Arbeit, die man nicht sieht
Stripe ist angebunden, eine Testzahlung auf Produktion ist durchgelaufen, die eigene Analytik läuft auf dem eigenen Server. Eine Woche Arbeit am Hub — und von außen sieht die Website exakt so aus wie davor.

Von Georg Malahov
Ich knöpfe mir mein malahov.io vor — ich mache es fertig für die Veröffentlichung. In dieser Woche, bis zum 12. Juli, ist überraschend viel geschafft worden, nur sieht man es von außen nicht.
Endlich habe ich Stripe angebunden — den Zahlungsdienst, der Karten und Abos übernimmt. Der Test-Stripe hat auf Produktion schon funktioniert: Klingt seltsam, ist aber so — die Website ist live, die Zahlungen laufen aber noch in die Sandbox, einen speziellen Testmodus ohne echtes Geld. Die Paywalls — die Bildschirme, die zum Bezahlen auffordern — sehen unsauber und unoptimiert aus, aber die Zahlungsmechanik selbst lebt. Den Mechanismus für Nutzereinladungen habe ich eingerichtet. Umami aufgesetzt — ein quelloffenes Analysesystem — auf meinem eigenen Server: Es funktioniert ohne Cookies und raffinierte Pixel, und alle Daten bleiben auf meiner Infrastruktur in Europa. Übrig bleibt, den zeitgesteuerten E-Mail-Versand und das Abo zu testen; und für die Rechtstexte — Datenschutz und den Rest — habe ich eine eigene Aufgabe gestartet, um einen Plan zu bekommen, was genau zu schreiben ist.
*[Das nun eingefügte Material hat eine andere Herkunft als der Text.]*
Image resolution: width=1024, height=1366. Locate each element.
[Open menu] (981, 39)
Der Gedanke, für den das alles passiert: Ich will einmal eine gemeinsame Basis aufsetzen — technisch, rechtlich, infrastrukturell. Texte, Blog, Changelog, Registrierung, Bezahlung, E-Mails, Vereinbarungen mit Anbietern — diese ganze Mechanik soll von A bis Z gebaut sein, möglichst richtig. Dann braucht jedes nächste Produkt nur noch eine Landingpage, keine Monate an Unterbau. So viel Arbeit, um verstreute Projekte in ein einziges System zu verwandeln.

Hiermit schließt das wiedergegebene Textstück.